*Task prompt*
All lines from the one with "QUIET CELEBRATION (675, 155)" through the last are to be given again exactly as they stand in the data below, and only those.

*Exercise data*
*** Block opens ***

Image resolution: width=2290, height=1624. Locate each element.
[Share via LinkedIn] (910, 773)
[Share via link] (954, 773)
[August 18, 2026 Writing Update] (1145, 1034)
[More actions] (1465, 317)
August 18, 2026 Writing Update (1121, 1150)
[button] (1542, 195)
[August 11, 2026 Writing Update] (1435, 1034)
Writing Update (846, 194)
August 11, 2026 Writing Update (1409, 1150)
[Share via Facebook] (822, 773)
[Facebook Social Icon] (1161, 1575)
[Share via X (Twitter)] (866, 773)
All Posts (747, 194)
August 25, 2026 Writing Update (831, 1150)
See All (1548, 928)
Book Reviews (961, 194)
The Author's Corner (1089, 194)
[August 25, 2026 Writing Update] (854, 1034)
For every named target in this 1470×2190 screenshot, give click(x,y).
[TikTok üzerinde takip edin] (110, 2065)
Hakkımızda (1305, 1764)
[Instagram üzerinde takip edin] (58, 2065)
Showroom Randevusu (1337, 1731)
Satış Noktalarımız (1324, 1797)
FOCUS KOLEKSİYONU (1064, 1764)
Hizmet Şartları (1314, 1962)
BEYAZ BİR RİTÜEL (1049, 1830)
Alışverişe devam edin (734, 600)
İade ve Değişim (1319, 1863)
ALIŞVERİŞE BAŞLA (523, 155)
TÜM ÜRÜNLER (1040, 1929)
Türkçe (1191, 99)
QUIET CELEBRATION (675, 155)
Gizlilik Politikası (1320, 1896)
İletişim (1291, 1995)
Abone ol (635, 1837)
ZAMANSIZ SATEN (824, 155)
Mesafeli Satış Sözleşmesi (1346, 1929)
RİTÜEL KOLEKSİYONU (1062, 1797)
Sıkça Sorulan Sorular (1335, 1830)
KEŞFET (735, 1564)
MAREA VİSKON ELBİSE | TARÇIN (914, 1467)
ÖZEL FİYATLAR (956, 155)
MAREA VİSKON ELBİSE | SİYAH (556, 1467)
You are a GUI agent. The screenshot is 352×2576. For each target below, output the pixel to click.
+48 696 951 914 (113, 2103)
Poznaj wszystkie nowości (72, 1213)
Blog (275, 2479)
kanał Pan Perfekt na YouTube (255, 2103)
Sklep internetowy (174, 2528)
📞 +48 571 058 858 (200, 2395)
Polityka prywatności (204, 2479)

*** Block closes ***

*Answer area*
QUIET CELEBRATION (675, 155)
Gizlilik Politikası (1320, 1896)
İletişim (1291, 1995)
Abone ol (635, 1837)
ZAMANSIZ SATEN (824, 155)
Mesafeli Satış Sözleşmesi (1346, 1929)
RİTÜEL KOLEKSİYONU (1062, 1797)
Sıkça Sorulan Sorular (1335, 1830)
KEŞFET (735, 1564)
MAREA VİSKON ELBİSE | TARÇIN (914, 1467)
ÖZEL FİYATLAR (956, 155)
MAREA VİSKON ELBİSE | SİYAH (556, 1467)
You are a GUI agent. The screenshot is 352×2576. For each target below, output the pixel to click.
+48 696 951 914 (113, 2103)
Poznaj wszystkie nowości (72, 1213)
Blog (275, 2479)
kanał Pan Perfekt na YouTube (255, 2103)
Sklep internetowy (174, 2528)
📞 +48 571 058 858 (200, 2395)
Polityka prywatności (204, 2479)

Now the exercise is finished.